"What is a prophet?" Hugh Nibley asks in his book The World and the Prophets, observing that both Jewish and Christian scholars have always agreed that "Abraham . . . and the prophets are dead." He observes that, with the prophets being thus disposed of, the word prophet has tragically come to mean almost any individual of more than ordinary insight, learning, or rhetorical gifts. Given this situation, Nibley believes that his larger purpose of vindicating the prophets is best undertaken by first getting fair-minded people to agree on a few things that a real prophet is not.
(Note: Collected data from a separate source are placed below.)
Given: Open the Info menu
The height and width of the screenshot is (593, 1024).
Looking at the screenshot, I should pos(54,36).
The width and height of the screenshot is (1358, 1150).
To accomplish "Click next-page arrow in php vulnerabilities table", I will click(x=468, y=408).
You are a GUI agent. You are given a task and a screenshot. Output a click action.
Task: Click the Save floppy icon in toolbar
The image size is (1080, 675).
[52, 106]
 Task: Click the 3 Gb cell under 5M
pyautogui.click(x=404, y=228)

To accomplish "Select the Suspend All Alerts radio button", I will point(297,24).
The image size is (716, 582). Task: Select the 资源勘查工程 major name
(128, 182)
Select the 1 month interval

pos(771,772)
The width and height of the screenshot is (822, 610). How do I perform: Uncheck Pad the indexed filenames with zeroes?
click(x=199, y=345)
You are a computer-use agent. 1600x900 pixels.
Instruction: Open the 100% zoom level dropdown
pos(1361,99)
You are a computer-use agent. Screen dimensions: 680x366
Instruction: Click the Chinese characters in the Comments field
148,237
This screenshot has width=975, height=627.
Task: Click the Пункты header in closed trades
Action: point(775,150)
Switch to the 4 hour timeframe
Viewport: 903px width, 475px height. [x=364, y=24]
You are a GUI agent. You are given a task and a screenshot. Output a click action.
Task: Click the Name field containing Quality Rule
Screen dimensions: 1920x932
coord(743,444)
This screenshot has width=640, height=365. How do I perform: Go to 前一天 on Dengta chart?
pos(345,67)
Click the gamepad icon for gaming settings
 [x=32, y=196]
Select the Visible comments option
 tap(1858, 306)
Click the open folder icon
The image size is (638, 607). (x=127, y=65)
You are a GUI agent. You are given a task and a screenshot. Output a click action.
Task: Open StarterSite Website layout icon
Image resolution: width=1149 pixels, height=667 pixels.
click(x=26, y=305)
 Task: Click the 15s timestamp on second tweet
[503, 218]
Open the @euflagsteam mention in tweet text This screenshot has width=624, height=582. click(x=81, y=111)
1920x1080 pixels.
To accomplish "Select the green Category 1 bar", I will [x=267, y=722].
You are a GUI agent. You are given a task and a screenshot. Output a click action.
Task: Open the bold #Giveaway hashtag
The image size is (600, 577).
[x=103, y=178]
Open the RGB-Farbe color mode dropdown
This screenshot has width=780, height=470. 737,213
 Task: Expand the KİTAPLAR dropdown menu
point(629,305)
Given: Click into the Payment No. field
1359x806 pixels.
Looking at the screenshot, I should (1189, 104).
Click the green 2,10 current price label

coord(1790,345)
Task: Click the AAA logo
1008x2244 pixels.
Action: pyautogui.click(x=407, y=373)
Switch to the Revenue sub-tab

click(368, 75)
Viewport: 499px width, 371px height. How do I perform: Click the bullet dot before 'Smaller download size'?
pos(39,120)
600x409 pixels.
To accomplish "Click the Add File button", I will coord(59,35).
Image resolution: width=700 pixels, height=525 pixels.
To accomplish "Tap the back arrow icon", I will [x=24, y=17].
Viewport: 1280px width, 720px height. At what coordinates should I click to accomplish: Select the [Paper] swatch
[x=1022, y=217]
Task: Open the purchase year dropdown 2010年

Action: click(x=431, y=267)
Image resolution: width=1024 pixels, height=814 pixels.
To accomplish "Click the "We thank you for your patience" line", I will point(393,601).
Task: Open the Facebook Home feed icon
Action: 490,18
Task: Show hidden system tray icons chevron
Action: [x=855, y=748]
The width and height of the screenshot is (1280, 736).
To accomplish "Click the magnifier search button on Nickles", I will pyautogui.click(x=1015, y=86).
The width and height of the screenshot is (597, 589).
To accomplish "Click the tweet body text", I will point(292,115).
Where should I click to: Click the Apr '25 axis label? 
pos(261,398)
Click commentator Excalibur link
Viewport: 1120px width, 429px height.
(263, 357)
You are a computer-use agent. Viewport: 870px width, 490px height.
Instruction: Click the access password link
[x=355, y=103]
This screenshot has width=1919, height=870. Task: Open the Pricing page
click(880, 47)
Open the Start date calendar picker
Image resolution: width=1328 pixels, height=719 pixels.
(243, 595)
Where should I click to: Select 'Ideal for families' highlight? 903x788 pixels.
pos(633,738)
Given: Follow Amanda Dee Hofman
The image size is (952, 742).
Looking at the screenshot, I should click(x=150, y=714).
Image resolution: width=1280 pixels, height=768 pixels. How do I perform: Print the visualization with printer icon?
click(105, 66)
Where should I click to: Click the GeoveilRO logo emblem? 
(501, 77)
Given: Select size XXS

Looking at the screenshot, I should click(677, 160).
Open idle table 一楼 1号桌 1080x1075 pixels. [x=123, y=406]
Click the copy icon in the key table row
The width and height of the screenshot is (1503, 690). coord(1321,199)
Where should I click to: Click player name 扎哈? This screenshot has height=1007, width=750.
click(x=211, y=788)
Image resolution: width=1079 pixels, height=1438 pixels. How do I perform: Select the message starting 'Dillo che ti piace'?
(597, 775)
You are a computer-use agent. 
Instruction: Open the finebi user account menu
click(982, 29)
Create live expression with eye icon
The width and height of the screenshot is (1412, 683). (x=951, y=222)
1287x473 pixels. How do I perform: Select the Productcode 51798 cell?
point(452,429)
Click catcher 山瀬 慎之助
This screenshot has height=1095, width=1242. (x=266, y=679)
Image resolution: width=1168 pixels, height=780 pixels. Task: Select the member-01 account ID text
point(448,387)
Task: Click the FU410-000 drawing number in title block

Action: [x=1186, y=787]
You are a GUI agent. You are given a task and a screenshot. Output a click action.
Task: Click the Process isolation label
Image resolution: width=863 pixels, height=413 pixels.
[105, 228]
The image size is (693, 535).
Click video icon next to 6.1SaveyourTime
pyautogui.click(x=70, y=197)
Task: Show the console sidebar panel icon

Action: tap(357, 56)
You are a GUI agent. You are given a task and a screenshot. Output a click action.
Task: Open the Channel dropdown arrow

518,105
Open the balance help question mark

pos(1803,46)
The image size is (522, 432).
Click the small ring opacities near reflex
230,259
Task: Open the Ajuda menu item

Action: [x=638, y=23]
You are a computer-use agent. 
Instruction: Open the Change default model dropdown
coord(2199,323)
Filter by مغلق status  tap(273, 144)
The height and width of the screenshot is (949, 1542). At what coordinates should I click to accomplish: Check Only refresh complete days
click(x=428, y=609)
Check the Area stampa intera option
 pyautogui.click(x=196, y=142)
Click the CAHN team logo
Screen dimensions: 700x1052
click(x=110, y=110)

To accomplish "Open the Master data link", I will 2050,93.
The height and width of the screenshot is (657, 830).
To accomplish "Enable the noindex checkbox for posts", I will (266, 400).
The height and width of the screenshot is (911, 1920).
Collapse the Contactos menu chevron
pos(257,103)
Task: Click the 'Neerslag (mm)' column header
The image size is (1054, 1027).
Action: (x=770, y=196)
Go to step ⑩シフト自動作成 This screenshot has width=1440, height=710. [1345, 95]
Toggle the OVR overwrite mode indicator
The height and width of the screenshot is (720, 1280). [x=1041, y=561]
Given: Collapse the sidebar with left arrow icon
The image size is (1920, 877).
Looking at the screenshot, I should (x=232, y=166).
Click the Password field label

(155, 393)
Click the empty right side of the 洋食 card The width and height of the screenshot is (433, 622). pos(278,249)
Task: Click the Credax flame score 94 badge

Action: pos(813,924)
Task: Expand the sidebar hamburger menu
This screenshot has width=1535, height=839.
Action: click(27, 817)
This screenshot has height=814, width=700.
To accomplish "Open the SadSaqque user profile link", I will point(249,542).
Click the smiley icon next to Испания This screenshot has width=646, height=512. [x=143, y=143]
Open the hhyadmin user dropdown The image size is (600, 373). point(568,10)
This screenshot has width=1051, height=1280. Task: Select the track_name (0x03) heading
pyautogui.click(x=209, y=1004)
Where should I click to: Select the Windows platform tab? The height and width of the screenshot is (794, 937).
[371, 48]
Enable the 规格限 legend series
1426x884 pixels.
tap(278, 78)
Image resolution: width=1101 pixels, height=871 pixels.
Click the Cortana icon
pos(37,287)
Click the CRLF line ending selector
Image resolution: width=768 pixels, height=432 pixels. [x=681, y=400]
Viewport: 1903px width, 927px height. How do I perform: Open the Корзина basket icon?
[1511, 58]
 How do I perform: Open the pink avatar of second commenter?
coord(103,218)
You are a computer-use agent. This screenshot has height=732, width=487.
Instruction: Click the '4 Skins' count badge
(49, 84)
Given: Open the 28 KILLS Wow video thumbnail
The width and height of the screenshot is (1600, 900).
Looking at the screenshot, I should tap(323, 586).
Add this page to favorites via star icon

First, a prophet is not a person who attempts to teach others to be prophets. Nibley draws from the ancient Didache, which gives a specific and clear test for distinguishing between a true and a false prophet. If anyone who claimed to be a prophet attempted to teach anything of his skill to another, he was not a true prophet, the saints were advised. Prophecy is a direct gift from God; it cannot be conveyed from one man to another; it cannot be transmitted through any courses of instruction. Peter, for example, had the certain knowledge that Jesus Christ was the Son of God. Did he get that knowledge from Jesus, his master and teacher? No, he did not. "Blessed art thou, Simon Bar-jona: for flesh and blood hath not revealed it unto thee, but my Father which is in heaven" (Matthew 16:17). Here was Peter taking direct instruction from the mouth of the Lord himself, yet it was not from him but from his Father that Peter got the testimony of Christ. The knowledge of salvation is not transmitted from one man to another horizontally, as it were; it is not passed from one generation to the next as a great earthbound tradition. A testimony, that is, the sure knowledge that Jesus is the Christ, the Savior and Redeemer of the world, is received not by horizontal but by vertical descent.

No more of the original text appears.